No desdobramento por gêneros, tal como ocorre com a taxa de atividade, a participação das mulheres é significativamente inferior. Em concreto, o dado sobe até 46,3% frente ao 52,1% dos homens, o que supõe um diferencial de 5,8 pontos, abaixo dos 10 pontos do conjunto do Estado, onde a taxa de emprego alcançou 47,9% e 57,9%, respetivamente.

Por outro lado, a taxa de desemprego – o quociente entre o número de pessoas desempregadas e o total da população ativa– continua a tendência descendente até situar-se em 8,4%, o que supõe o valor mais reduzido desde 2007 quando se alcançou 7,6%. “Após essa evolução, Galiza situa-se como a sétima comunidade autónoma com a taxa mais reduzida” embora longe de outros territórios como País Basco e Cantábria, com um 7,3%. No conjunto estatal essa cifra ascende a 10,5%.

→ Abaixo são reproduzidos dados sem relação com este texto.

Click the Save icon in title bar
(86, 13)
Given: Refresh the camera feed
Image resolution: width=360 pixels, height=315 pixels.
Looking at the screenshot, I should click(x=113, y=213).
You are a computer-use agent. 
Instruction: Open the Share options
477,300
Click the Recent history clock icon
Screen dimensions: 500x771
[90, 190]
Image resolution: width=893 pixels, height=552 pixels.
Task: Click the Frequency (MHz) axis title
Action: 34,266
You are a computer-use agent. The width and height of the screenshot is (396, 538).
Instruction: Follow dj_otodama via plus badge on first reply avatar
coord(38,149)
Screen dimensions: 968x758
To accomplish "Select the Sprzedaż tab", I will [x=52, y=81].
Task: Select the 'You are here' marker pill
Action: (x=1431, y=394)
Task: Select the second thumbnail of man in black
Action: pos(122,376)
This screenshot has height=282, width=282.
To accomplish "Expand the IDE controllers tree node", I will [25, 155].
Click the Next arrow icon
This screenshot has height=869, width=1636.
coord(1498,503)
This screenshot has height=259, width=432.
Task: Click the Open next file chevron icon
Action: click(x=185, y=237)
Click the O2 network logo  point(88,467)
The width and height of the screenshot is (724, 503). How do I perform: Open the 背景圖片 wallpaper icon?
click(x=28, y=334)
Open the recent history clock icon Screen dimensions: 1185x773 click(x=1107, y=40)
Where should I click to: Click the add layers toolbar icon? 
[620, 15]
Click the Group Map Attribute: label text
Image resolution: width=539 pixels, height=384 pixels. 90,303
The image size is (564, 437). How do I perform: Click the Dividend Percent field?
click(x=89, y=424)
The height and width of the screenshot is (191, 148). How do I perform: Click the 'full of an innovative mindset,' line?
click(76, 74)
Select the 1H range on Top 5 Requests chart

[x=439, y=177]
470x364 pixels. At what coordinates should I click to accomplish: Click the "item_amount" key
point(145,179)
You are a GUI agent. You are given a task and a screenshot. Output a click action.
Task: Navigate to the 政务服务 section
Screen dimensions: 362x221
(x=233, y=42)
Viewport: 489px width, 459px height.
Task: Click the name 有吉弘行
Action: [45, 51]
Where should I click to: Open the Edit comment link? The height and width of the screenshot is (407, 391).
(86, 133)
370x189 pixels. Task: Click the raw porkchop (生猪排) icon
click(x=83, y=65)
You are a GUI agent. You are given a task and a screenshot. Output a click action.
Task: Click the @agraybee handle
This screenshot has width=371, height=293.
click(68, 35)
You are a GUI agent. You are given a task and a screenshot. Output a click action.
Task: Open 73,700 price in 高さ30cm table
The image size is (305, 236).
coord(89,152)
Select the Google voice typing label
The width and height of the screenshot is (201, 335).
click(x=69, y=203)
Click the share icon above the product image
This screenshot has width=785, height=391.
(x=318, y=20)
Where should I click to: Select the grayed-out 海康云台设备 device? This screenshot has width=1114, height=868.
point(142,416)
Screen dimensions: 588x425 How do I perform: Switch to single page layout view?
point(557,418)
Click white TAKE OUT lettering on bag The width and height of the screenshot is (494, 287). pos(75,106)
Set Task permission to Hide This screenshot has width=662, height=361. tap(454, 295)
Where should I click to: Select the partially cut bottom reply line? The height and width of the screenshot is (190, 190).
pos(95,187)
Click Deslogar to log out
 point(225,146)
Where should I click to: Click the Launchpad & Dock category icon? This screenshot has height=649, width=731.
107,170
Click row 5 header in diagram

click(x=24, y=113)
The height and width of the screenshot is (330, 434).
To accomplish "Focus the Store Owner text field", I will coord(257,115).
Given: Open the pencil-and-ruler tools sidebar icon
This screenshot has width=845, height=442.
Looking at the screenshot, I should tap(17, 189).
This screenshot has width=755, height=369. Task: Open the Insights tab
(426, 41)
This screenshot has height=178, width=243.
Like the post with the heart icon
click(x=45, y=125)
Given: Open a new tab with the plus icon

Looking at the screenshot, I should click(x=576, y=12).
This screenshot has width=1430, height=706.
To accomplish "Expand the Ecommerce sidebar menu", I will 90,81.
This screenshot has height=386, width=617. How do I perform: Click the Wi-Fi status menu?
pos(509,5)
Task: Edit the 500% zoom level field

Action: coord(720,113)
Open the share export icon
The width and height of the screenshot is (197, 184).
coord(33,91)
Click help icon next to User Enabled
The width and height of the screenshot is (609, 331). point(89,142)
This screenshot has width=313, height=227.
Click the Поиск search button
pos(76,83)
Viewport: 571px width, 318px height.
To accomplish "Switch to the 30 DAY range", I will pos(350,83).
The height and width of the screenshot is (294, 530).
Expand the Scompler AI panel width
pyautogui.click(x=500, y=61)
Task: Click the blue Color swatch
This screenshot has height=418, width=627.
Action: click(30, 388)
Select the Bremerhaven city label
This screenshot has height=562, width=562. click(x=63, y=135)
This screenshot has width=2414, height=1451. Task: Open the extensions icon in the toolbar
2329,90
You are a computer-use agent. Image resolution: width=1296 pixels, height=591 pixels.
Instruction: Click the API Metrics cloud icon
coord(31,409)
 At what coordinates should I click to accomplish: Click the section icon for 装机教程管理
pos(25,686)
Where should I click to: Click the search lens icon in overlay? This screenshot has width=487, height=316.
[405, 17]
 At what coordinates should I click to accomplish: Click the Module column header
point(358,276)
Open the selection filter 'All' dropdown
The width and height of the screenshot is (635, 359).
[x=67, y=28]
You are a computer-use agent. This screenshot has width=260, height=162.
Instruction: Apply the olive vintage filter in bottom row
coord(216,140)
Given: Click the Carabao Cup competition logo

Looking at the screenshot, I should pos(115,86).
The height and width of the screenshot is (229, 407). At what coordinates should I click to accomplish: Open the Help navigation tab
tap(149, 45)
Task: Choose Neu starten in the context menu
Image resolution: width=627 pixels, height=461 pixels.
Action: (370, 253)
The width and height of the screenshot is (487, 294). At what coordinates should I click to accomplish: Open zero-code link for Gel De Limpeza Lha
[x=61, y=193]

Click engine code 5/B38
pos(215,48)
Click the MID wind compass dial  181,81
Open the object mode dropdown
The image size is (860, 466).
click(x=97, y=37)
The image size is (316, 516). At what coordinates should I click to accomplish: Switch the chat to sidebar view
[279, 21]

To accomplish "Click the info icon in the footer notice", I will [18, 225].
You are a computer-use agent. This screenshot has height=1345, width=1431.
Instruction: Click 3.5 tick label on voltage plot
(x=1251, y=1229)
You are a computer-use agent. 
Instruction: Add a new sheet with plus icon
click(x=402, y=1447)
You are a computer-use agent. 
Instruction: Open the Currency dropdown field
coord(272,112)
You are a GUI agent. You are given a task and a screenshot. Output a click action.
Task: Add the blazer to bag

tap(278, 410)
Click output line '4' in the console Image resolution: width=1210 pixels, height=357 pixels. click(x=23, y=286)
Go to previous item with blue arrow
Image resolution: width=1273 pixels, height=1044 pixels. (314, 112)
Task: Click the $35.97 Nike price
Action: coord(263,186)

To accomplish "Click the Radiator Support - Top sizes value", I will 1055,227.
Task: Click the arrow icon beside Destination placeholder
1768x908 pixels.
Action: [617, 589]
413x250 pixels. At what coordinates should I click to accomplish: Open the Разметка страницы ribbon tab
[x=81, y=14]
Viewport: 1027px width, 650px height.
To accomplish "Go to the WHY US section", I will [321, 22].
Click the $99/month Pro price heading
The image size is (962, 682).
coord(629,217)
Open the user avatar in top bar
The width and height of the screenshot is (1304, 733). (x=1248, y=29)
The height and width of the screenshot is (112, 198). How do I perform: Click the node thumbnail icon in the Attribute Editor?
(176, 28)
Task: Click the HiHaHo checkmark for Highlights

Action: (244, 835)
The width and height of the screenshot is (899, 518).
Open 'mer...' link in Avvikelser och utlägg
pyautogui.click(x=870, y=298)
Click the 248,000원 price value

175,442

Por gêneros, tanto para homens como para mulheres a comunidade galega apresenta uma taxa de desemprego inferior à média espanhola (8,8% e 10%) após descer até 8% e 8,7%, respetivamente. “Entre os homens, Aragão e Navarra apresentam uma taxa de desemprego inferior ao 6,5%, enquanto que o País Basco regista a taxa mais baixa entre as mulheres (7,5%)”.

Menor temporalidade

“A criação de emprego estimada pela EPA tanto em Galiza como em Espanha produz-se em empregos a tempo completo e parcial, sendo mais intensa no conjunto do Estado em ambos os casos. Ademais, todo o emprego criado é permanente, registando-se um crescimento de 5,1% em relação ao ano anterior (40.300 pessoas mais empregadas)”.

No caso de Galiza, a população ocupada a jornada completa incrementou-se o último exercício num 2,2%, três décimas abaixo do estimado para o conjunto estatal. Assinala o informe do Fórum Económico que este incremento produz-se “só entre as mulheres (5%)” enquanto se mantém estável entre os homens”.

O emprego a jornada parcial incrementou-se um 2,9% em Galiza, também abaixo da média espanhola (3,6%), sendo este aumento de 3,3% no caso dos homens e de 2,7% no das mulheres. “Em Galiza, o número de pessoas assalariadas com contrato indefinido aumenta em 40.300 pessoas, um 5,1% em relação ao ano anterior, o que supõe quase dois pontos mais que no conjunto de Espanha (3,4%)”.

A taxa de temporalidade mede a relação entre o número de assalariados com contrato temporário e o número total de assalariados. O volume de pessoas com este tipo de contrato reduziu-se no último ano um 11%, “sendo esta descida mais acentuada que no conjunto do Estado (-1,1%)”. A queda nos contratos temporais produz-se em Galiza tanto em ambos os gêneros, sendo mais acentuada entre os homens, onde caiu 13,7% frente ao 9,1% das mulheres.

Com tudo isto, assinala o informe que a taxa de temporalidade na comunidade desceu de 15,9% para 13,8%, um ponto e meio abaixo do conjunto do Estado (15,3%). Este percentual situa Galiza como o terceiro território com a taxa mais reduzida, só superada por Madrid (11,4%) e Catalunha (11,7%).